Clone process hangs or cfs lock cannot be acquired

robertlukan

New Member
Feb 26, 2025
8
2
3
We are using Proxmox VE 8.4.1 with enterprise subscription repos. I have noticed that the clone process either does not start or hangs at the same place(% done for a disk) for several VMs. We have tried quite few VMs and results are mostly negative(oddly it works for a few VMs). However, if we create a new VM and clone it - works fine. We are running Ceph RBD(hyperconverged) with 19.2.1. Ceph does not show any errors, also fio test from one of the VMs is fine, also performance wise read and write. We can add a new disk to an existing VM. Restore of a VM works fine. The migration offline and online is working fine. The existing setup/version has been working till yesterday for about 3 months(on 8.4.1) and for about 6 months on version 8.

More oddly, cloning of a live VM works fine(the same VM that offline clone fails). We have tried the same operation from the command line and the same results are the same. We have tried to reboot one host and perform the operations on that host = the same results.

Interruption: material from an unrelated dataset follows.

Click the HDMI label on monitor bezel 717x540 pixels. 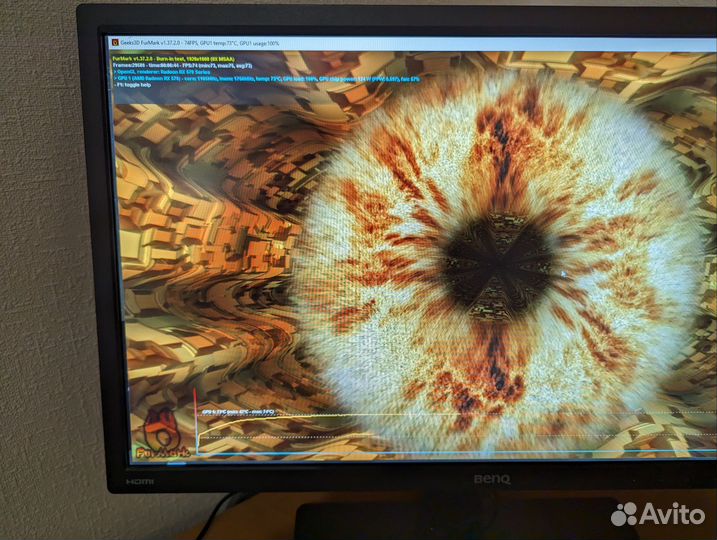pyautogui.click(x=137, y=482)
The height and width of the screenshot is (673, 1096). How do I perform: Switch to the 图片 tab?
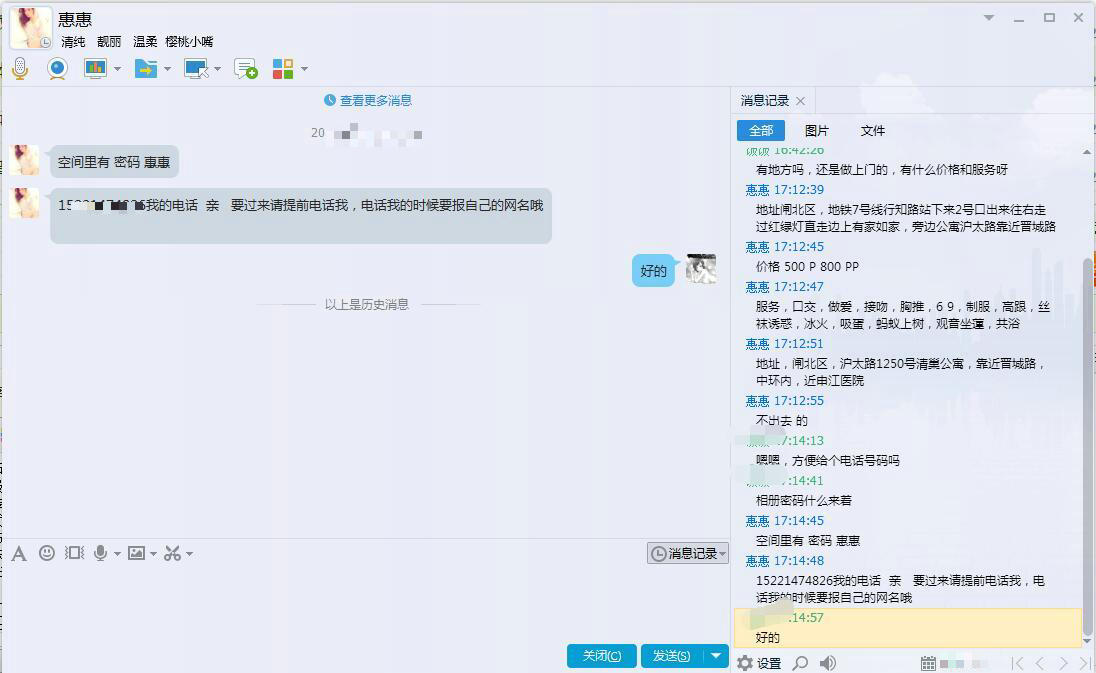818,130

We have reported this issue to Proxmox already, so this post is for the community if someone has encountered anything similar.

The output of a failed job is very simple, the clone job just stops showing the progress = it is stuck at some %, always the same % if we repeat the process. It "never" finishes, we canceled the job after 20 min. After the cancelation, a disk that was not finished it has to be cleaned manually.

I guess the first question is, what is the difference between live clone and offline clone(copy job) ?
 
I am not sure if anyone will face the same issue, but maybe it will help someone. We have upgraded PVE to 8.4.14, unfortunately ceph is still on 19.2.1, as Proxmox has not pushed into the enterprise repo 19.2.3.

Interesting "workaround" is to reboot/power off one host, such that Ceph is degraded and the clone process works fine. Regardless which host is offline.

The second workaround is to clone to an external storage such as NFS and to clone back to rbd.

The third work around is to use rbd command in the cli to clone the image and manually map/mount disk to the new vm.

With help of Proxmox support team, we have found one another workaround. Enabling krbd enables cloning again.

We have not opt-in to the new kernel.

We are somehow in the dilemma, try new kernel with 8.4 or enable kernel rbd or do nothing = use an intermediary storage for the cloning process and wait till PVE 9.1.x comes out.

So far it looks the easiest workaround is to enable krbd. I am not sure what are the performance/stability implications. Anyone can share their opinion ?